Recently, PFNCA Emeritus Board Member Susan Hamburger sat down and reflected on her experiences with Parkinson’s and PFNCA.
Tell us about you and your husband’s experience facing Parkinson’s.
My husband Stan was diagnosed with Parkinson’s at the age of 45 and lived with it for 27 years. In the beginning we spent a lot of time talking about what we might be facing. I was learning all I could about the disease and tried to ease his growing anxiety about it by emphasizing that we were in this journey together and that I would be there with him no matter what happened in the future. This turned out to be very valuable for both of us because we talked a lot about every change and recommendation and worked as a team during the course of his disease, until he was no longer able to help.
We kept our life as normal as possible, kept up with our friends, went out to eat a lot, enjoyed movies every week, went away on weekend trips and took a long vacation every year – usually going to Europe. We faced every change together and made whatever adjustments that were necessary – whether it was installing a hand rail, changing the type of shoes he wore, adding a new medication or selling our house and moving to a condominium.
I believe that Stan and I lived as ‘well’ as we could with the disease – given it’s devastating downward trend. Our perspective allowed us to experience a special closeness with each other.
Tell us about your involvement with PFNCA.
I have been involved with PFNCA since 1985 when we began attending their evening educational program in Virginia. We became patients of Dr. Linda Sigmund at that time. I was asked to join a planning committee by Dr Sigmund and that’s how it started. From there I was elected to the Board and have remained involved with the organization in various capacities ever since then.
I think my most important contributions have been at the patient services and caregiving levels. I had ideas for several types of new classes, like group speech therapy and dance, and helped get them instituted. I opened up classes in Maryland by finding the right instructors and locations and creating ways to get the information to those who live in Maryland. I ran a large support group in Maryland which eventually became PFNCA’s Community Lecture Series in Maryland. Our monthly attendance was always between 50 and 75 people.

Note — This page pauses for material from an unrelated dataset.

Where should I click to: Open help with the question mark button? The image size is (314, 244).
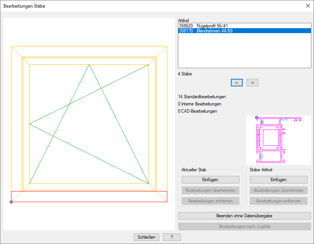(172, 237)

It was my idea to create the Medical Advisory Board. I wrote monthly articles for caregivers for the newsletter. This was a very beneficial exercise for me as it helped to relieve my caregiver stress by writing about it. The caregiver columns were eventually edited into book format and published by PFNCA. Over the years, I spoke to many Parkinson’s support groups and patient symposia about caregiving issues.
What do you think PFNCA is important?
I think PFNCA is important, not just for the wonderful educational and exercise services offered to Parkinson’s patients but for the sense of community it provides if patients take advantage of it. Parkinson’s can be an isolating disease for many reasons. People can feel like there are many others who share the same diagnosis and they are not alone and this can be very freeing for them.
What would you tell others who are not active with PFNCA to convince them they would benefit from doing so? I would tell them that PFNCA can help them learn more about the disease but also how to live a ‘better’ quality of life with it.
What are you most proud of regarding your association with PFNCA?
I am very proud of everything I did because of my passion for helping my husband and so many other people with Parkinson’s. I was in a position to make changes, institute new ideas and help with the enormous growth that we experienced over the years. I truly felt that my passion ‘ignited an entire community’ – as it says on an award that PFNCA has presented to me.
Why did you decide to remember PFNCA in your will?
How could I not? I have been involved for so many years and at one time I felt that PFNCA was my ‘baby’ and it needed me to keep helping a wonderful community of people that I loved. That is certainly no longer true but I want to ensure that it survives into the future and continues its support of helping people live well with the disease.